▸ **Try it**:
Only the lines from the one containing "You are a computer-use agent. Viewport: 1020px" through the end of the listing are to be transcribed, exactly and with both ends included.
== Segment start ==
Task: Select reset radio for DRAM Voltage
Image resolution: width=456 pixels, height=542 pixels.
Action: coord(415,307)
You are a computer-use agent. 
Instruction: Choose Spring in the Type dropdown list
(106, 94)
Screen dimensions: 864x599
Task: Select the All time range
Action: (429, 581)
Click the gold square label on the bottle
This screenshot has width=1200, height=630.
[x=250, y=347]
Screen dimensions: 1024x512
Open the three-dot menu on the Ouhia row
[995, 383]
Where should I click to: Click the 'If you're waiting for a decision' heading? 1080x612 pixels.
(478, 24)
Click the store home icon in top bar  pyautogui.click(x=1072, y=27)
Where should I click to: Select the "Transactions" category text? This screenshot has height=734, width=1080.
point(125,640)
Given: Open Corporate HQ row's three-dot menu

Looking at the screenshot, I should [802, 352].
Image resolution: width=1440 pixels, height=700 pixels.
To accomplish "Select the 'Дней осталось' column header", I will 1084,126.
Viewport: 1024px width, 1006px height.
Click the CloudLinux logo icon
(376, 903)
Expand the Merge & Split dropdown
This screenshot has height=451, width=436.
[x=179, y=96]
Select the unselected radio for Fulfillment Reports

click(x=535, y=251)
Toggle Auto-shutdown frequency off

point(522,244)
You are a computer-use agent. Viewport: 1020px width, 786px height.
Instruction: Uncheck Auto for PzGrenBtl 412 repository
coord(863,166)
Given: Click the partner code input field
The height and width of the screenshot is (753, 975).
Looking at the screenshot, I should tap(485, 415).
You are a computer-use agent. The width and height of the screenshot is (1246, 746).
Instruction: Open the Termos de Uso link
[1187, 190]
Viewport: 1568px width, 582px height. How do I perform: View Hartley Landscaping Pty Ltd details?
== Segment end ==
▸ **Problem solution**:
You are a computer-use agent. Viewport: 1020px width, 786px height.
Instruction: Uncheck Auto for PzGrenBtl 412 repository
coord(863,166)
Given: Click the partner code input field
The height and width of the screenshot is (753, 975).
Looking at the screenshot, I should tap(485, 415).
You are a computer-use agent. The width and height of the screenshot is (1246, 746).
Instruction: Open the Termos de Uso link
[1187, 190]
Viewport: 1568px width, 582px height. How do I perform: View Hartley Landscaping Pty Ltd details?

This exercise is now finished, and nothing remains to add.